Une fois de plus, les commentateurs financiers restent suspendus aux décisions des banques centrales. C’est particulièrement le cas en Europe, où la BCE prépare un nouveau train de mesures dans un contexte récessif prononcé.
Celui-ci appelle une réponse « percutante » de la part de la banque centrale, si la préconisation d’Olli Rehn, l’un des membres de son conseil, l’annonce bien. « Lorsque vous avez affaire aux marchés financiers, il est souvent judicieux de donner davantage plutôt que décevoir, et il est préférable d’avoir un ensemble de mesures politiques très solide », a-t-il commenté. Mais le gouverneur n’a pas été jusqu’à détailler les options dont la banque centrale dispose.

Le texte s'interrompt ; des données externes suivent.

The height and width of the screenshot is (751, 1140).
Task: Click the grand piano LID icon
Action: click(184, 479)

Une idée est dans l’air, selon laquelle la BCE pourrait relancer son programme d’achat d’actifs et acheter cette fois-ci des actions et non plus des obligations. Car elle va devoir faire preuve de créativité, s’étant elle-même coincée en adoptant des quotas d’achats des titres souverains pays par pays, et ne trouvant plus de titres allemands afin de respecter cette règle. Une telle décision ne manquera pas de faire des vagues si elle est prise. Il en résulterait assurément une hausse sur le marché des actions, certes toujours bonne à prendre, mais elle aurait aussi pour conséquence une nationalisation partielle des entreprises dont les actions seraient achetées. Et, au sein d’un système financier déjà très assisté, le rôle de cette entité publique qu’est la BCE en sortirait encore renforcé. Sans que cela produise nécessairement les effets escomptés.

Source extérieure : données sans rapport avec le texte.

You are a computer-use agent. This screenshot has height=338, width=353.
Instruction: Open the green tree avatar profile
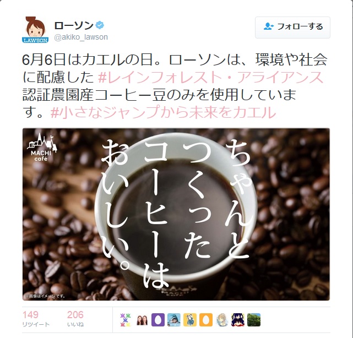(x=254, y=320)
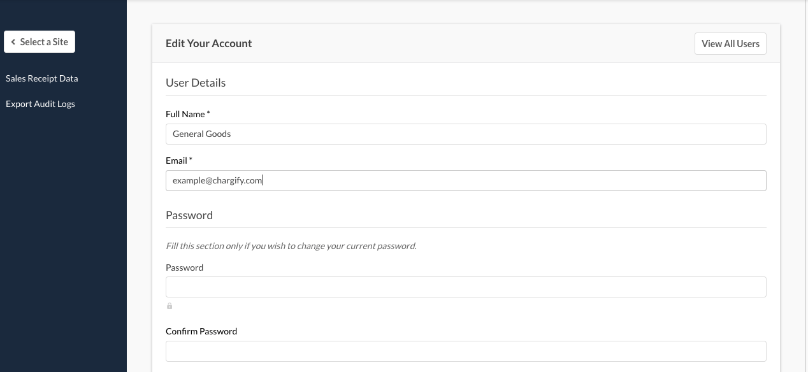Screen dimensions: 808x372
Task: Focus the empty Password input box
Action: [x=465, y=287]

L’exemple du Japon, agité de temps à autre comme un épouvantail comme s’il nous pendait au bout du nez, justifie en effet de s’interroger. Depuis des années, la Banque du Japon (BoJ) achète des actions des entreprises japonaises cotées en Bourse et en détient des centaines de milliards d’euros, souvent indirectement via des ETF (fonds négociés en Bourse). Elle détient environ 75% de ces produits financiers et fait partie des 10 premiers actionnaires de 40% des sociétés japonaises.
La BoJ est devenue l’artisan d’une nationalisation rampante. Principale intervenant sur le marché d’actions, elle y crée des distorsions en soutenant les prix à court terme et en intervenant sur le rapport entre l’offre et la demande de titres. Elle tend à faire le marché des actions après avoir fait celui des obligations. Mais l’inflation ne décolle toujours pas, l’exemple donné n’est pas spécialement probant.
Il va falloir se rendre pleinement à l’évidence. Ce nouveau monde qui peu à peu se révèle et finit à force par être reconnu ne tourne plus comme avant. Ce ne serait pas grave en soi, si l’assistance indispensable des banques centrales suffisait à le stabiliser, mais ce n’est pas le cas. Il est pris dans une fuite en avant dont il ne peut rien sortir de bon. Une remise en cause drastique de son modèle serait nécessaire, dont le capitalisme est en définitive incapable. Quel rapport de force l’imposera ?
Une gigantesque bulle s’est constituée qui dépasse toutes les précédentes. Et pour cause, c’est celle de la masse des actifs financiers qui ne cesse de croitre à la faveur des injections de liquidités des banques centrales et de leur allocation spéculative. Les conséquences dévastatrices de son éclatement sont impensables, et la maitrise de son dégonflement ordonné supposerait une autorité qui fait défaut. Nous nous trouvons devant un phénomène de même nature que celui des profondes atteintes à notre environnement terrestre. Y remédier semble tout autant hors de portée. La chute finale est-elle inéluctable, donnant raison aux experts en collapsologie ?
Si nous inversons la focale, les rachats d’actions par une banque centrale ne marquent pas la nationalisation rampante des entreprises mais son exact inverse : la privatisation rampante des États. Si dans sa plus large acception le néolibéralisme consiste pour les intérêts privés à prendre le contrôle des outils étatiques pour les faire fonctionner à son seul profit, ce serait maintenant au tour des banques centrales qui en achetant des actions deviendraient les otages des entreprises.
C’est la chute finale, groupons-nous et demain la collapsologie sera le genre humain (tsoin).
Bonjour
Qu’est ce qui empêcherai alors à la BCE de racheter les actions de sociétés ou banques zombies telle Deutche Bank et ainsi de socialiser au niveau de la zone euro les pertes ou l’éventuelle faillite de ces sociétés ?
Le rachat de la dette grecque a permis de sauver les banques allemandes et françaises avec les conséquences que l’on connait pour la population hellène.
L’Espagne l’a fait au niveau de sa bulle immobilière avec la Sareb dont l’Etat espagnol est partie prenante au travers de la FROB.